Una sala cinematografica dove passa un film trash demenziale – in realtà solo il suo trailer – dal titolo The Iron Coffin Killer. L’inquadratura fissa di Apichatpong Weerasethakul contempla la porzione inferiore dello schermo cinematografico, sezionando così a metà per il lungo l’inquadratura del film nel film, e gli spettatori della sala. Questa potente scena di Cemetery of Splendour, sembra rielaborare e declinare in salsa thai apichatponghiana, le lunghe immagini fisse sul pubblico di Good Bye, Dragon Inn di Tsai Ming-liang, regista che, per tanti motivi, potrebbe porsi come punto di riferimento di Apichatpong: dalla presenza di un attrice feticcio, Jenjira Widner come Lee Kang-sheng, all'esplicita citazione del finale di Vive l’amour. Una scena, quella citata, che condensa la poetica del regista thailandese nella sublimazione tra cinema popolare e civile. Alla proiezione, infatti, non viene suonato l’inno al re, obbligatorio in Thailandia, trasformando la scena in uno sberleffo al potere. Il cinema popolare, i B-movie alla Corman sono sempre stati una passione mai nascosta di Apichatpong che, citando spesso anche Clark Kent e Superman in Cemetery of Splendour, racconta una storia di fantasmi e di fantascienza in assoluta spontaneità, tra naturalezza e realismo. Il film è incentrato su un gruppo di militari allettati, in coma, in un ospedale di fortuna ricavato da una scuola, vittime di una misteriosa malattia del sonno, in un territorio nelle cui viscere è ubicato un ancestrale cimitero dei re.
La cittadina natale di Apichatpong diventa il teatro di una stratificazione del regista tra i luoghi della propria vita e la mitologia, in una situazione di osmosi continua tra quotidiano e soprannaturale, realismo e fantascienza, scienza e mitologia, onirismo e animismo. Il regista torna nell’ambiente della sua infanzia, nel piccolo centro di Khon Kaen, teatro anche di un suo film precedente, anch'esso di ambientazione ospedaliera, Syndromes and a Century, e vi condensa i luoghi della sua vita, la scuola e l’ospedale dove lavoravano i suoi genitori, due medici. E questo teatro si trasforma nel nucleo di una concezione sincretica, della sintesi e della coesistenza tra il sapere occidentale positivista e la cultura tradizionale orientale, animista e della reincarnazione. In una cittadina in continua trasformazione, con le ruspe sempre in azione, destinata a ospitare edifici moderni, una gallina con i suoi pulcini passeggia e visita i vari ambienti del film. Una gallina che ricorda le sue vite precedenti, così come quel territorio conserva la memoria, nel sottosuolo, di un passato ancestrale e mitologico.

━━━━━━━━━━━━━━━━

COMPITI RICHIESTI
• A. Risponda alle seguenti domande sul testo dedicato a Cemetery of Splendour.
(i) Quale attrice viene indicata come attrice feticcio di Apichatpong?
(ii) Da quale edificio è stato ricavato l'ospedale di fortuna in cui giacciono i militari?
(iii) Quale professione esercitavano i genitori del regista?
• B. Stabilisca se ciascuna affermazione concorda con il testo dedicato a Cemetery of Splendour, rispondendo sì o no e citando le parole del testo che lo dimostrano.
(i) Durante la proiezione in sala viene suonato l'inno al re.
(ii) Anche Syndromes and a Century ha come teatro Khon Kaen.
(iii) La gallina che attraversa il film ricorda le sue vite precedenti.
• C. Scriva il seguito del testo dedicato a Cemetery of Splendour, riprendendo dopo la sua ultima frase.

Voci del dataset
━━━━━━━━━━━━━━━━

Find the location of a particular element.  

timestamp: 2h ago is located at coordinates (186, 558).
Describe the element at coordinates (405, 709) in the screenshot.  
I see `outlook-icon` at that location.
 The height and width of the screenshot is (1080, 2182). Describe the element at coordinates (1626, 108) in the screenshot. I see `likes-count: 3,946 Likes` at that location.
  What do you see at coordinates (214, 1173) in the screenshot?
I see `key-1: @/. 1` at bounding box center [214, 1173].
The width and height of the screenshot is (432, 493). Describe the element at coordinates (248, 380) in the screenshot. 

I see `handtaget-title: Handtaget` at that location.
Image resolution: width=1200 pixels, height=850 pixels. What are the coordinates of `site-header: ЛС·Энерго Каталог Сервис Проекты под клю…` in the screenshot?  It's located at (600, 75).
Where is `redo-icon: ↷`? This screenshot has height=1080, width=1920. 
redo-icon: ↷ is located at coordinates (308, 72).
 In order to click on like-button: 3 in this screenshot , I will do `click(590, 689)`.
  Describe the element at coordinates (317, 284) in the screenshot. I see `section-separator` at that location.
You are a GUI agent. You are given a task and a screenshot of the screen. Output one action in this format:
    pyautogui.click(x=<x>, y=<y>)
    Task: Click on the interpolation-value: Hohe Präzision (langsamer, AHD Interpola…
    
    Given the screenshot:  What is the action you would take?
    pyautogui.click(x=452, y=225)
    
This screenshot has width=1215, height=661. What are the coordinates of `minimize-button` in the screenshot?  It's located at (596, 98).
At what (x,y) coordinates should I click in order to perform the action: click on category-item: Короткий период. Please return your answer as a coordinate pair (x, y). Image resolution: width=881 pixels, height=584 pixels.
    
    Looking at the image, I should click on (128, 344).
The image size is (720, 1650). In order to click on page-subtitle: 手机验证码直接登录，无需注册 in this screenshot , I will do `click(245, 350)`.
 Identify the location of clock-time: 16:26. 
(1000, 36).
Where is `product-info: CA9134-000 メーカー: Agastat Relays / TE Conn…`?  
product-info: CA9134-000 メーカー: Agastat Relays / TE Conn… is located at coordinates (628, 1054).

━━━━━━━━━━━━━━━━

SOLUZIONI PROPOSTE
• A.
(i) Jenjira Widner.
(ii) Da una scuola.
(iii) Erano medici.

• B.
(i) No: "Alla proiezione, infatti, non viene suonato l’inno al re".
(ii) Sì: "nel piccolo centro di Khon Kaen, teatro anche di un suo film precedente, anch'esso di ambientazione ospedaliera, Syndromes and a Century".
(iii) Sì: "Una gallina che ricorda le sue vite precedenti".

• C.
Il potere militare è dormiente, e giace sulle vestigia di un altro, più antico potere. Per indurre il risveglio dei militari si tenta la cura di un’esposizione luminosa. Una situazione fantascientifica ispirata – proprio come la malattia del sonno dei soldati riprende un fatto di cronaca relativo a un morbo sconosciuto cui risultarono affetti quaranta militari, poi posti in quarantena – agli esperimenti di un neuroscienziato del MIT, incentrati sulla manipolazione delle cellule cerebrali, ricostruendo la memoria attraverso la luce. E la variazione di intensità luminosa diventa, in quei momenti, una estrema variazione nella fotografia del film, come se il regista volesse influenzare anche il cervello degli spettatori, riportarli alla luce in luogo del buio rappresentato dal condizionamento del sistema di regime. La fantascienza convive con il fantastico, ma si tratta di un fantastico connaturato al quotidiano, che comprende la naturalezza del passaggio tra vita e morte e viceversa, di animato e inanimato: gli spiriti che abitano il mondo reale, le statue che hanno dei corrispettivi personaggi in carne e ossa. Per arrivare alla meravigliosa scena nel cielo sopra Khon Kaen: un paramecio, un comunissimo organismo unicellulare acquatico che può essere anche vettore di malattie, si squaderna tra le nubi e i raggi solari, irrompe nell’inquadratura come il monolito di 2001: Odissea nello spazio. Un’immagine che rappresenta l’apice del sincretismo di Apichatpong, raffigurazione di un universo primordiale, un brodo dove combaciano cielo, acqua e terra, dove il mondo microscopico dei protozoi si sovrappone a quello immenso del cielo e del cosmo.